■ Required work ■
**1.** According to the article about Meridah Nandudu's coffee business in Uganda, in what year did Bayaaya Specialty Coffee launch?
**2.** Pick up the article about Meridah Nandudu's coffee business after its final sentence and keep writing it.

Meridah Nandudu, Bayaaya specialty coffee ltd founder, holds fried roasted coffee beans in Mbale, Uganda, March 14, 2025. (AP Photo/Hajarah Nalwadda)
Meridah Nandudu, Bayaaya specialty coffee ltd founder, holds fried roasted coffee beans in Mbale, Uganda, March 14, 2025. (AP Photo/Hajarah Nalwadda)

Meridah Nandudu envisioned a coffee sisterhood in Uganda, and the strategy for expanding it was simple: Pay a higher price per kilogram when a female grower took the beans to a collection point.

It worked. More and more men who typically made the deliveries allowed their wives to go instead.

Nandudu´s business group now includes more than 600 women, up from dozens in 2022. That´s about 75% of her Bayaaya Specialty Coffee´s pool of registered farmers in this mountainous area of eastern Uganda that produces prized arabica beans and sells to exporters.
"Women have been so discouraged by coffee in a way that, when you look at (the) coffee value chain, women do the donkey work," Nandudu said. But when the coffee is ready for selling, men step in to claim the proceeds.

Her goal is to reverse that trend in a community where coffee production is not possible without women's labor.

Uganda is one of Africa´s top two coffee producers, and the crop is its leading export. The east African country exported more than 6 million bags of coffee between September 2023 and August 2024, accounting for $1.3 billion in earnings, according to the Uganda Coffee Development Authority.
The earnings have been rising as production dwindles in Brazil, the world´s top coffee producer, which faces unfavorable drought conditions.

In Sironko district, where Nandudu grew up in a remote village near the Kenya border, coffee is the community's lifeblood. As a girl, when she was not at school, she helped her mother and other women look after acres of coffee plants. They usually planted, weeded and toiled with the post-harvest routine that includes pulping, fermenting, washing and drying the coffee.

The harvest season was known to coincide with a surge in cases of domestic violence, she said. Couples fought over how much of the earnings that men brought home from sales - and how much they didn't.

"When (men) go and sell, they are not accountable. Our mothers cannot ask, `We don´t have food at home. You sold coffee. Can you pay school fees for this child?´" she said.

Years later, Nandudu earned her degree in the social sciences from Uganda´s top public university in 2015, with her father funding her education from coffee earnings. She had the idea to launch a company that would prioritize the needs of coffee-producing women in the country's conservative society.

She thought of her project as a kind of sisterhood and chose "bayaaya" - a translation in the Lumasaba language - for her company's name.

It launched in 2018, operating like others that buy coffee directly from farmers and process it for export.

■ Data for analysis ■
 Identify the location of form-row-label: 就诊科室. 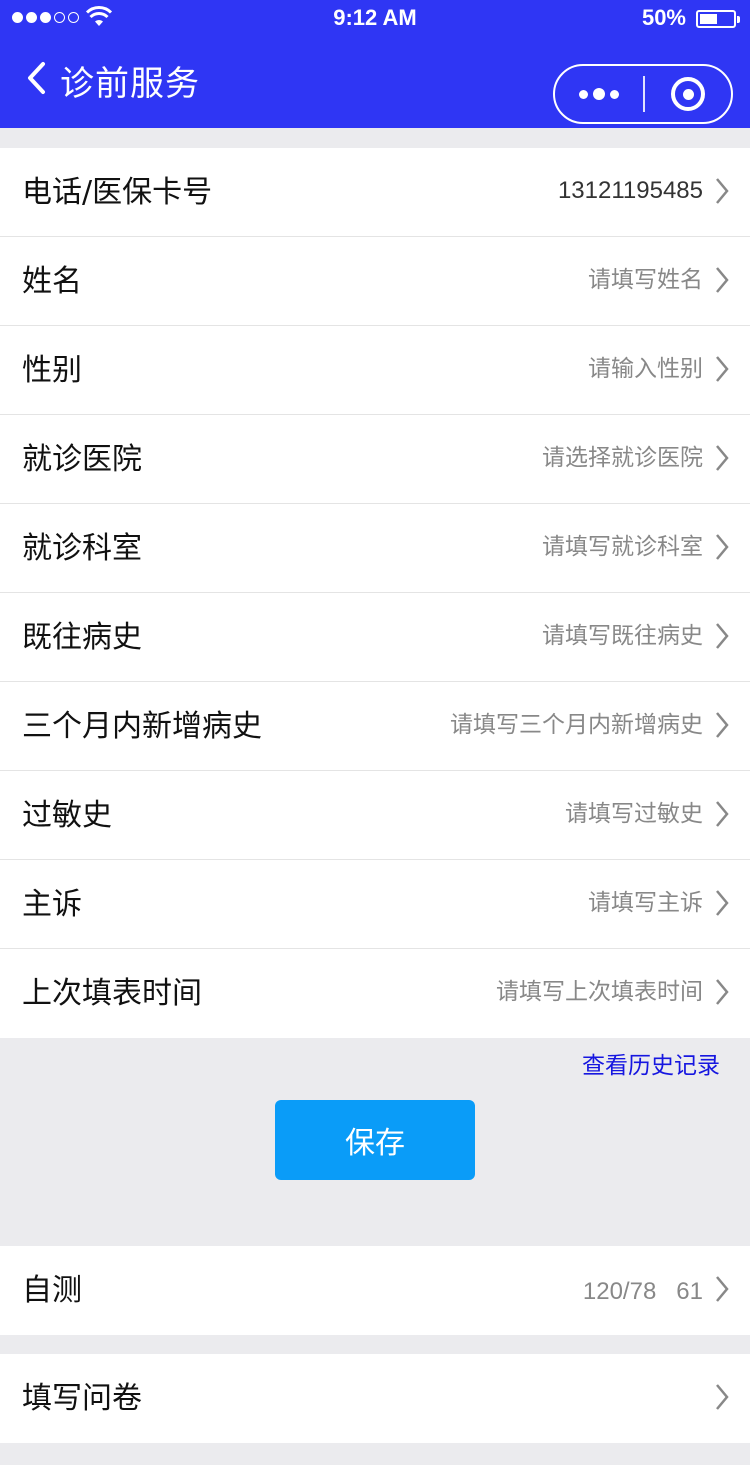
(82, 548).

* * *

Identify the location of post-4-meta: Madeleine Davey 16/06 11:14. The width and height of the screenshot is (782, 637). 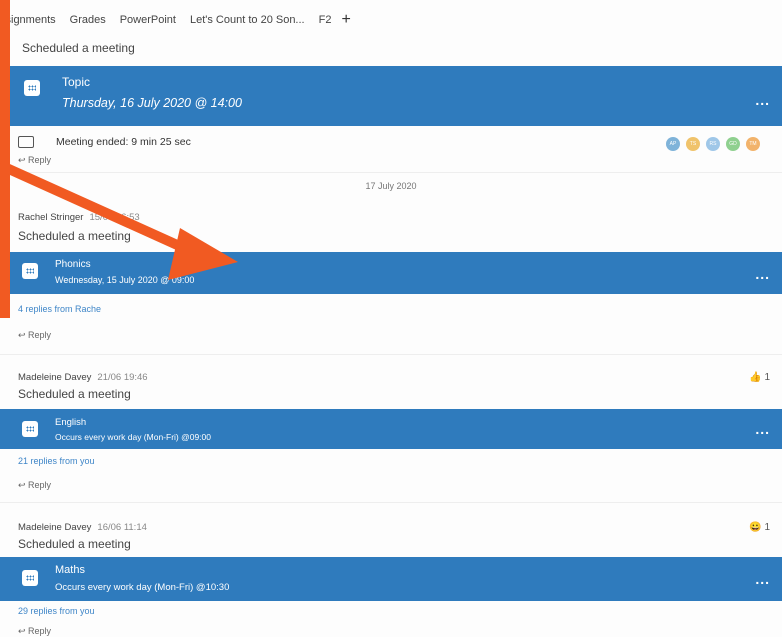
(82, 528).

■ Task-by-task outputs ■
**1.** 2018

**2.**
But Bayaaya is unique in Mbale, the largest city in eastern Uganda, for focusing on women and for initiatives such as a cooperative saving society that members can contribute to and borrow from.

For small-holder Ugandan farmers in remote areas, a small movement in the price of a kilogram of coffee is a major event. The decision to sell to one or another middleman often hinges on small price differences.

A decade ago, the price of coffee bought by a middleman from a Ugandan farmer was roughly 8,000 Uganda shillings, or just over $2 at today´s exchange rate. Now the price is roughly $5.

Nandudu adds an extra 200 shillings to the price of every kilogram she buys from a woman. It´s enough of an incentive that more women are joining. Another benefit is a small bonus payment during the off-season from February to August.

That motivates many local men "to trust their women to sell coffee," Nandudu said. "When a woman sells coffee, she has a hand in it."

Nandudu´s group has many collection points across eastern Uganda, and women trek to them at least twice a week. Men are not turned away.

Selling as a Bayaaya member has fostered teamwork as her family collectively decides how to spend coffee earnings, said Linet Gimono, who joined the group in 2022.

And with assured earnings, she´s able to afford the "small things" she often needs as a woman. "I can buy soap (and) I can buy sugar without pulling ropes with my husband over it," she said.

Another member, Juliet Kwaga, said her mother never would have thought of collecting coffee earnings because her father was very much in charge.

Now, Kwaga's husband, with a bit of encouragement, is comfortable sending her. "At the end of the day I go home with something to feed my family, to support my children," she said.

In Sironko district, home to more than 200,000 people, coffee trees dot the hilly terrain. Much of the farming is on plots of one or two acres, although some families have larger tracts.

Many farmers don´t usually drink coffee, and some have never tasted it. Some women smiled in embarrassment when asked what it tasted like.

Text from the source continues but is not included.